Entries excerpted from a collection
╭──

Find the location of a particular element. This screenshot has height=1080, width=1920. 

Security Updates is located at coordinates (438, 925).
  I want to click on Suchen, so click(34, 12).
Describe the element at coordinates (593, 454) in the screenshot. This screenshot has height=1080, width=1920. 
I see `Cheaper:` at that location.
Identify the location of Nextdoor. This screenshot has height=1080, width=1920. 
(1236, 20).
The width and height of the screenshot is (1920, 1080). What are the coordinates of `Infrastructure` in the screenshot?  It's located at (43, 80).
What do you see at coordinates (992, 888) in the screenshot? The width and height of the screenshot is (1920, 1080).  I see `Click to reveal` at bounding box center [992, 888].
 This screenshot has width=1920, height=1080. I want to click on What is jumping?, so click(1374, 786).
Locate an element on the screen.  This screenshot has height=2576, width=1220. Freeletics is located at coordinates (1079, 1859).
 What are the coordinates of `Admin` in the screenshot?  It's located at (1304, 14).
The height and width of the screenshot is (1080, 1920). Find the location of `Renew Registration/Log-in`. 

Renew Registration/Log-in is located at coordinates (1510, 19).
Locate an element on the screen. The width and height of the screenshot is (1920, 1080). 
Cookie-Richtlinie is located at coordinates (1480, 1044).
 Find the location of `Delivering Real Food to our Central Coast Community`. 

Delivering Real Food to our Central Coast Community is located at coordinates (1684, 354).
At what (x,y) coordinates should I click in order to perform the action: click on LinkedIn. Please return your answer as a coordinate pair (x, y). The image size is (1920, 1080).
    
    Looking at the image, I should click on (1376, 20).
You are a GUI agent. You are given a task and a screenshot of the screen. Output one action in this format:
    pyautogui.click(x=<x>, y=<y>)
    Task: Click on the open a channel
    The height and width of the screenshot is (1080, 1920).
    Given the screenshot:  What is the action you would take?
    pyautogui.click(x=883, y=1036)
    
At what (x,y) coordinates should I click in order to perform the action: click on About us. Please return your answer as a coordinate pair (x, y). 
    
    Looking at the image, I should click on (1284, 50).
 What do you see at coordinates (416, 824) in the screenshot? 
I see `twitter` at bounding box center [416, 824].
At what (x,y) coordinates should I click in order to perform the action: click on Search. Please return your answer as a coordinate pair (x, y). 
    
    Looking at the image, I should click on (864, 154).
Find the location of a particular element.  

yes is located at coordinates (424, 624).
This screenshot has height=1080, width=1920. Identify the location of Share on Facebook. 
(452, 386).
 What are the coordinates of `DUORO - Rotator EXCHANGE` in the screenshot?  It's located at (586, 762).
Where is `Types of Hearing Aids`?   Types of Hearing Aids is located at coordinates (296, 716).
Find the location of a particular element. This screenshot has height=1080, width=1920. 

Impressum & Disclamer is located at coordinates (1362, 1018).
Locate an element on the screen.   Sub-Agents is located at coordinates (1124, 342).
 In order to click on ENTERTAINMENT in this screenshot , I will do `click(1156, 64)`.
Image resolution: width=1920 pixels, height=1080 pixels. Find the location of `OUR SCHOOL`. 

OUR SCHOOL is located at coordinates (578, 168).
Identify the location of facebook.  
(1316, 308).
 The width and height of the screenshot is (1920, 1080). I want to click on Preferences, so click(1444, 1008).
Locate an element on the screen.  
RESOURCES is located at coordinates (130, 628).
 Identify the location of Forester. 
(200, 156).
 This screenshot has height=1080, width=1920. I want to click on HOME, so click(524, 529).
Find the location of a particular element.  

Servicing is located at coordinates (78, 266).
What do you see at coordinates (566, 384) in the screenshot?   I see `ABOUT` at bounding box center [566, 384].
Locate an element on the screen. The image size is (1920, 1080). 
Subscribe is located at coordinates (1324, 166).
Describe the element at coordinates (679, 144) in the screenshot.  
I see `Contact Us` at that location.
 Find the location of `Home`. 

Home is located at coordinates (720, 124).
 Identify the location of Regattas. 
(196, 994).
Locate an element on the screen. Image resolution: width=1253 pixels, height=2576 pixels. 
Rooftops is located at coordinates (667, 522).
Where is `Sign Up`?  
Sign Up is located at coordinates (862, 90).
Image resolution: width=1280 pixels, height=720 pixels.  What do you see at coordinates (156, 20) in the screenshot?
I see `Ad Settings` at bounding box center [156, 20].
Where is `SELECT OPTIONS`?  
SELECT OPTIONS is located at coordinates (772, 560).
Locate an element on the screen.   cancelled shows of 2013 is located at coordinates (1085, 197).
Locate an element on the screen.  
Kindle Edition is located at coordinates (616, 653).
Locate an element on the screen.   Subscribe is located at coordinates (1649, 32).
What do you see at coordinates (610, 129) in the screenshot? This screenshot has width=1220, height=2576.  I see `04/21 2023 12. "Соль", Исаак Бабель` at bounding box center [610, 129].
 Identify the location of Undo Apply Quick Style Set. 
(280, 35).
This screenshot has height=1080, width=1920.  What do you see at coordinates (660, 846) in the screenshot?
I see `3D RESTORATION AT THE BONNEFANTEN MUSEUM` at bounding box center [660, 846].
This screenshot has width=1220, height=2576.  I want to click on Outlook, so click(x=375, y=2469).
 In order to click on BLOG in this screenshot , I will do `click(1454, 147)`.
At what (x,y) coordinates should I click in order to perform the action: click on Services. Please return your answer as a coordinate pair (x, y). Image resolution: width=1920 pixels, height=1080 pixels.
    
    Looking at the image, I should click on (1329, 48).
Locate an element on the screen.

╰──

## [WHAT IS NEEDED]
Quote the entries above word for word, from the first line to the last.

## [SOLUTION TO THIS TASK]
Find the location of a particular element. This screenshot has height=1080, width=1920. 

Security Updates is located at coordinates (438, 925).
  I want to click on Suchen, so click(34, 12).
Describe the element at coordinates (593, 454) in the screenshot. This screenshot has height=1080, width=1920. 
I see `Cheaper:` at that location.
Identify the location of Nextdoor. This screenshot has height=1080, width=1920. 
(1236, 20).
The width and height of the screenshot is (1920, 1080). What are the coordinates of `Infrastructure` in the screenshot?  It's located at (43, 80).
What do you see at coordinates (992, 888) in the screenshot? The width and height of the screenshot is (1920, 1080).  I see `Click to reveal` at bounding box center [992, 888].
 This screenshot has width=1920, height=1080. I want to click on What is jumping?, so click(1374, 786).
Locate an element on the screen.  This screenshot has height=2576, width=1220. Freeletics is located at coordinates (1079, 1859).
 What are the coordinates of `Admin` in the screenshot?  It's located at (1304, 14).
The height and width of the screenshot is (1080, 1920). Find the location of `Renew Registration/Log-in`. 

Renew Registration/Log-in is located at coordinates (1510, 19).
Locate an element on the screen. The width and height of the screenshot is (1920, 1080). 
Cookie-Richtlinie is located at coordinates (1480, 1044).
 Find the location of `Delivering Real Food to our Central Coast Community`. 

Delivering Real Food to our Central Coast Community is located at coordinates (1684, 354).
At what (x,y) coordinates should I click in order to perform the action: click on LinkedIn. Please return your answer as a coordinate pair (x, y). The image size is (1920, 1080).
    
    Looking at the image, I should click on (1376, 20).
You are a GUI agent. You are given a task and a screenshot of the screen. Output one action in this format:
    pyautogui.click(x=<x>, y=<y>)
    Task: Click on the open a channel
    The height and width of the screenshot is (1080, 1920).
    Given the screenshot:  What is the action you would take?
    pyautogui.click(x=883, y=1036)
    
At what (x,y) coordinates should I click in order to perform the action: click on About us. Please return your answer as a coordinate pair (x, y). 
    
    Looking at the image, I should click on (1284, 50).
 What do you see at coordinates (416, 824) in the screenshot? 
I see `twitter` at bounding box center [416, 824].
At what (x,y) coordinates should I click in order to perform the action: click on Search. Please return your answer as a coordinate pair (x, y). 
    
    Looking at the image, I should click on (864, 154).
Find the location of a particular element.  

yes is located at coordinates (424, 624).
This screenshot has height=1080, width=1920. Identify the location of Share on Facebook. 
(452, 386).
 What are the coordinates of `DUORO - Rotator EXCHANGE` in the screenshot?  It's located at (586, 762).
Where is `Types of Hearing Aids`?   Types of Hearing Aids is located at coordinates (296, 716).
Find the location of a particular element. This screenshot has height=1080, width=1920. 

Impressum & Disclamer is located at coordinates (1362, 1018).
Locate an element on the screen.   Sub-Agents is located at coordinates (1124, 342).
 In order to click on ENTERTAINMENT in this screenshot , I will do `click(1156, 64)`.
Image resolution: width=1920 pixels, height=1080 pixels. Find the location of `OUR SCHOOL`. 

OUR SCHOOL is located at coordinates (578, 168).
Identify the location of facebook.  
(1316, 308).
 The width and height of the screenshot is (1920, 1080). I want to click on Preferences, so click(1444, 1008).
Locate an element on the screen.  
RESOURCES is located at coordinates (130, 628).
 Identify the location of Forester. 
(200, 156).
 This screenshot has height=1080, width=1920. I want to click on HOME, so click(524, 529).
Find the location of a particular element.  

Servicing is located at coordinates (78, 266).
What do you see at coordinates (566, 384) in the screenshot?   I see `ABOUT` at bounding box center [566, 384].
Locate an element on the screen. The image size is (1920, 1080). 
Subscribe is located at coordinates (1324, 166).
Describe the element at coordinates (679, 144) in the screenshot.  
I see `Contact Us` at that location.
 Find the location of `Home`. 

Home is located at coordinates (720, 124).
 Identify the location of Regattas. 
(196, 994).
Locate an element on the screen. Image resolution: width=1253 pixels, height=2576 pixels. 
Rooftops is located at coordinates (667, 522).
Where is `Sign Up`?  
Sign Up is located at coordinates (862, 90).
Image resolution: width=1280 pixels, height=720 pixels.  What do you see at coordinates (156, 20) in the screenshot?
I see `Ad Settings` at bounding box center [156, 20].
Where is `SELECT OPTIONS`?  
SELECT OPTIONS is located at coordinates (772, 560).
Locate an element on the screen.   cancelled shows of 2013 is located at coordinates (1085, 197).
Locate an element on the screen.  
Kindle Edition is located at coordinates (616, 653).
Locate an element on the screen.   Subscribe is located at coordinates (1649, 32).
What do you see at coordinates (610, 129) in the screenshot? This screenshot has width=1220, height=2576.  I see `04/21 2023 12. "Соль", Исаак Бабель` at bounding box center [610, 129].
 Identify the location of Undo Apply Quick Style Set. 
(280, 35).
This screenshot has height=1080, width=1920.  What do you see at coordinates (660, 846) in the screenshot?
I see `3D RESTORATION AT THE BONNEFANTEN MUSEUM` at bounding box center [660, 846].
This screenshot has width=1220, height=2576.  I want to click on Outlook, so click(x=375, y=2469).
 In order to click on BLOG in this screenshot , I will do `click(1454, 147)`.
At what (x,y) coordinates should I click in order to perform the action: click on Services. Please return your answer as a coordinate pair (x, y). Image resolution: width=1920 pixels, height=1080 pixels.
    
    Looking at the image, I should click on (1329, 48).
Locate an element on the screen.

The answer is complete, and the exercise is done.